You still haven't explained how you confused 8086 Integer / Logic instructions with SIMD vector instructions.
And your still demonstrating lack of knowledge in that the SIMD units don't process the kind of code that doesn't lend itself well to massive parallelism. The whole point of creating SIMD (vs MIMD) ISA's was to process thousands of instructions simultaneously. That is exactly how GPU's work, tens of thousands of operations.
Ex, a 1920x1080 screen is 2073600 pixels. Each pixel is compromised of three 8-bit color values and one alpha value for a total of 32-bits per pixel. To perform an operation such as making the screen brighter, the GPU must add a value to the three 8-bit color values. That ends up being 6,220,800 integer operations.
And even the lowest GPUs can perform this with ease, along with rendering everything else on the screen.

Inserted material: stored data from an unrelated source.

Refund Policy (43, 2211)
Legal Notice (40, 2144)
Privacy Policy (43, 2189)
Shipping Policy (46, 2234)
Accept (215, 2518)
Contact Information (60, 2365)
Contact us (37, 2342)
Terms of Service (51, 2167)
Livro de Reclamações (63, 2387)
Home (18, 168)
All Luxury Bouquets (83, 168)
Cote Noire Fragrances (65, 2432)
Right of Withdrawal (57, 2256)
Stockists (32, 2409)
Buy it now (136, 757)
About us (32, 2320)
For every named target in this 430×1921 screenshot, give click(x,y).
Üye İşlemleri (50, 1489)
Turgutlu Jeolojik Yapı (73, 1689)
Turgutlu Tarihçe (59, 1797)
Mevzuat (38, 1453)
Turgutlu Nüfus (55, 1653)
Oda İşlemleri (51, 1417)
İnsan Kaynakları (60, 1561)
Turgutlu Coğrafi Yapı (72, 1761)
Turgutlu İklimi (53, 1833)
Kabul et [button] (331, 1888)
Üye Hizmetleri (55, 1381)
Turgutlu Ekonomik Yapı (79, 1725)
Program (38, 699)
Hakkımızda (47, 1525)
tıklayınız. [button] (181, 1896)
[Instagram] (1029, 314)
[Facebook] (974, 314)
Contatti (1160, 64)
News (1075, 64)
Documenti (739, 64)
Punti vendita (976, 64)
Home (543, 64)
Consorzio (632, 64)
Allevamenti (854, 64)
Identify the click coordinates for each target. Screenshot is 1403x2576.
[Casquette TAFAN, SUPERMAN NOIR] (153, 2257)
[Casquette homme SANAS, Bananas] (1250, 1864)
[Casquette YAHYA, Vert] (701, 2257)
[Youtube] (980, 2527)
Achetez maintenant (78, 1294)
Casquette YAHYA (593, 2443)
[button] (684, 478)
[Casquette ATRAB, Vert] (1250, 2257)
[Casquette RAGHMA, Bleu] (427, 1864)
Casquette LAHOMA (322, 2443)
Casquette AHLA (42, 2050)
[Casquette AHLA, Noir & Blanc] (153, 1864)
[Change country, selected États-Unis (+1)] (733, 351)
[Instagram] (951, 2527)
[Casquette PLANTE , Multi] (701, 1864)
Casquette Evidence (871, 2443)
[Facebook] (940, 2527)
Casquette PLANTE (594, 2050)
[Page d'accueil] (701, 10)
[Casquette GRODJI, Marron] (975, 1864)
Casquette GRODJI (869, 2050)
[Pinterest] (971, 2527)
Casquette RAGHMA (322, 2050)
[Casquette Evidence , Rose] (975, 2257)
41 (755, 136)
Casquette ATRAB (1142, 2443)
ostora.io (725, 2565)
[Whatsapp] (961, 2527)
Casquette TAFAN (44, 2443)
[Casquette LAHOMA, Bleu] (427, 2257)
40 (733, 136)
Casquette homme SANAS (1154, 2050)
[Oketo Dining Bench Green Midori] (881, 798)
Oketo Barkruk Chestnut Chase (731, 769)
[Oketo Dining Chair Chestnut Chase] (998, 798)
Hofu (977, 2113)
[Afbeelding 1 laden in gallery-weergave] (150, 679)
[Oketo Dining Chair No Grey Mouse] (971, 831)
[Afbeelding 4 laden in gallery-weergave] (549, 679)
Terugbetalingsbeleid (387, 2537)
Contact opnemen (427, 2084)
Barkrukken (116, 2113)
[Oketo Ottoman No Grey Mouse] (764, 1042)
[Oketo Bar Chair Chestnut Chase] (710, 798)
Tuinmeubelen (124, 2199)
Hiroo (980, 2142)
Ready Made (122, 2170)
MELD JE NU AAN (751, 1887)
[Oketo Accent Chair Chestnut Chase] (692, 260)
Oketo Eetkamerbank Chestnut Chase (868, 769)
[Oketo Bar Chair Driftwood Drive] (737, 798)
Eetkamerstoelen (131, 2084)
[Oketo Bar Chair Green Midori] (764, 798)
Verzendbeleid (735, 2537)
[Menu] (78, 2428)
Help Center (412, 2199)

So tell us again, how do SIMD units not do handle parallel operations well?
What I find truly funny, is your ranting on integer / logic code. Add / Sub and CMP / JMP instructions, the types that tend to have large sets of serial dependencies. Yet you were attacking AMD's idea to implant a GPU's SIMD units, something that doesn't even process Add / Sub / CMP / JMP.
To implant this GPU they need to first decouple the SIMD unit from the rest of the processing core. And in doing so they decided that it would save die space to add another Integer Unit, after all their really small and do most of the heavy lifting for the CPU. While doing this they decided to use a shared L2 cache, and this is where I think they went wrong. Shared caches have higher latencies then dedicated caches due to coherency checks and locks on segments.
Anyhow the ultimate idea is to have four to sixteen integer units coupled with a GPU's SIMD array. Instead of two 128-bit Fused FPU's, you have 24+ 128-bit Fused FPUs. These fused FPU's can be used for regular SIMD instructions (AVX / FMAC / SSE / XOR) or they can be used for rendering textures and processing video data, or any combination thereof.
Actually ... I've already answered all your questions in various posts. And the last one it the funniest. Assuming BD was finished in early 2011 and heading to production. Then they've had 10~12 additional months to continue to work on it. With PD going to final silicon soon, that will signal when this phase of their design cycle is finished. I
said it wasn't implausible for them to have worked out the cache latency issues and branch prediction issues during that time. Whether they have or have not is something no body here actually knows and we'll have to wait to see. My prediction is some small improvements but nothing major.
Your comparison of BD to a P4 is very telling of your knowledge of uArch and ISA. Back foul field, buzzwords will avail you not.